Janet: [29:46] Yeah. Well, the most recent reunion was in Norway, and that was in 2005, I think. So I think there will be another one in 2015 in Norway. We used to have the Norum reunions every other year, somewhere in the United States or Canada, depending on who would volunteer to host the reunion. I think I was the last one to host a reunion in the United States, in 2001, maybe. I think that’s what it was. I had just volunteered to host it, and I had it here at PLU.

[30:42] Yeah, because in the summertime, there’s housing, and food, and the Scandinavian Cultural Center, where we had meetings and gatherings, and just sat around and talked, and had coffee. It was wonderful, really wonderful. But there’s so many of us now that I think people are afraid to host a reunion because it’s so much work. And it is.

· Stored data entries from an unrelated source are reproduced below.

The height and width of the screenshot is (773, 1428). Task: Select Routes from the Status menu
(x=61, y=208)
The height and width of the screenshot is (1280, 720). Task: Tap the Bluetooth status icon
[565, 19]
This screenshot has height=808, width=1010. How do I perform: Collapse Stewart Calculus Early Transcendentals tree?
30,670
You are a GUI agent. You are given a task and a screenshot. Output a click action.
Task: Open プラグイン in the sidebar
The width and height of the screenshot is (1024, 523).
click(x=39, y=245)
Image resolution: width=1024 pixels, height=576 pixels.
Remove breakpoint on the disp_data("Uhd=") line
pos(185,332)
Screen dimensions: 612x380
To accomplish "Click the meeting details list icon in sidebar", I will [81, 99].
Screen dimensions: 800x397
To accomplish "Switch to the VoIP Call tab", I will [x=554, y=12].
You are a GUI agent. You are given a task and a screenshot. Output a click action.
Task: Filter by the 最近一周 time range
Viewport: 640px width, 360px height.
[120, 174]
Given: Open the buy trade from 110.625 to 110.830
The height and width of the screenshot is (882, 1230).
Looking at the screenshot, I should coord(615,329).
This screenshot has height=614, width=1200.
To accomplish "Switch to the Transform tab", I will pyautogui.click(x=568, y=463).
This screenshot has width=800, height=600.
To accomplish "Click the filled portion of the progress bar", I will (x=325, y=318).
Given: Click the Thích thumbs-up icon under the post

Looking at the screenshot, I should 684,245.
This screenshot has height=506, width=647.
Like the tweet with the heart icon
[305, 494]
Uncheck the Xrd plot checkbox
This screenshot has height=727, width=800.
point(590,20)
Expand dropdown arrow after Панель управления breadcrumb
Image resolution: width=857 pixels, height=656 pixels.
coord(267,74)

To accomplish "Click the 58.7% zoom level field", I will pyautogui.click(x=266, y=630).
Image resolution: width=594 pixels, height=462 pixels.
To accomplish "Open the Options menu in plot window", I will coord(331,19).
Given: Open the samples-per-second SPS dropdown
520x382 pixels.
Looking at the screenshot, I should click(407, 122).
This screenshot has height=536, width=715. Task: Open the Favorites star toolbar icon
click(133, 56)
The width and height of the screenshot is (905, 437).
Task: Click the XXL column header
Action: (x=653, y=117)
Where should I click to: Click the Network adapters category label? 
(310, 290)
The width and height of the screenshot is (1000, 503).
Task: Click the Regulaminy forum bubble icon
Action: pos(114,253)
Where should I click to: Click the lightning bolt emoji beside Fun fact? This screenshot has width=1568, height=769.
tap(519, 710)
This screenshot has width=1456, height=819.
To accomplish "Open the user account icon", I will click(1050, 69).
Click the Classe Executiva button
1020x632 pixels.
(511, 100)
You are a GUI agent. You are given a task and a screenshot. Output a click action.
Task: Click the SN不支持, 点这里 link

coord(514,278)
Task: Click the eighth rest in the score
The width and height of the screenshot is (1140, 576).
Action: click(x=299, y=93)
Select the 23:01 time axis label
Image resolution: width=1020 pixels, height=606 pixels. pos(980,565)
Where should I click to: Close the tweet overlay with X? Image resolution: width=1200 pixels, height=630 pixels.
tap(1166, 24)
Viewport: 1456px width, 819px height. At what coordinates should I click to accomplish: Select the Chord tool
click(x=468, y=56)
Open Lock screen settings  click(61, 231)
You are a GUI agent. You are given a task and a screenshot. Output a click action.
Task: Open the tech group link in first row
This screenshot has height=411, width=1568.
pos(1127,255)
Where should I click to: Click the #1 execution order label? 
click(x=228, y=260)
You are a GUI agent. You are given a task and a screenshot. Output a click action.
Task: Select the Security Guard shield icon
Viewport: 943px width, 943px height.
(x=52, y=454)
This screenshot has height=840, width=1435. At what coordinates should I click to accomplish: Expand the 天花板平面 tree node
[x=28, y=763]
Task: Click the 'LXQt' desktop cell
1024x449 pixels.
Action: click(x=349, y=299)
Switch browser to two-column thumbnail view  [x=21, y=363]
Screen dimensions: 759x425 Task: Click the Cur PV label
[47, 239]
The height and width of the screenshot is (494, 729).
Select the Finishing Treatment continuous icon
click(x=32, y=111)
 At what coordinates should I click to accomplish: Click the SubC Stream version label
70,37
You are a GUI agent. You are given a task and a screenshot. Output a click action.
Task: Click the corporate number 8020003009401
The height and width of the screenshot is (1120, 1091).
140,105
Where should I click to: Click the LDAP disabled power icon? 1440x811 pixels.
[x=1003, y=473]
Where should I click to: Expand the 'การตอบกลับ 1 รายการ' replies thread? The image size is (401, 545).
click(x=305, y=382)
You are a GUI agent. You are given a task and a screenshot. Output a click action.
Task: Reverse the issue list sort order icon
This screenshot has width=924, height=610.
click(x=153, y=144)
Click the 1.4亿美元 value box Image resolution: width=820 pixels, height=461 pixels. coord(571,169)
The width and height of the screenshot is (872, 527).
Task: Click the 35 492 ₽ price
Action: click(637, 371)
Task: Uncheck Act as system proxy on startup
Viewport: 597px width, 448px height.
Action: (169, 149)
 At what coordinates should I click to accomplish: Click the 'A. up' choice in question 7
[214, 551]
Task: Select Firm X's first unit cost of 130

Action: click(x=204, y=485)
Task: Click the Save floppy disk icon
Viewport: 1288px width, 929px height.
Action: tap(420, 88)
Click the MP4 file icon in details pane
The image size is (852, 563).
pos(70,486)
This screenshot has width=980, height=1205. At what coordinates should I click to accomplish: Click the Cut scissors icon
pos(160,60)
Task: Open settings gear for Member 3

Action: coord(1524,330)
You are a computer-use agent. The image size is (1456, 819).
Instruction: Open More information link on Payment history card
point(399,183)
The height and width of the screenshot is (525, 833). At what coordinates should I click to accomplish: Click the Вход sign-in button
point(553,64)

Affa: [31:17] Are you very much involved in the Scandinavian Center here?

Janet: [31:21] Yes. I have been a member of the Scandinavian Cultural Center council since before it was built- since before the space was converted into the Scandinavian Center. So that was 1988, I think, is when I joined the council. And then for the grand opening in 1989 I was on the committee for the celebration that went into that. And my family on my mother’s side- all of the cousins, aunts, uncles, all helped and contributed money so the Scandinavian Center could be built.

Affa: [32:12] Do you know how it came about that they built it or they decided to build it?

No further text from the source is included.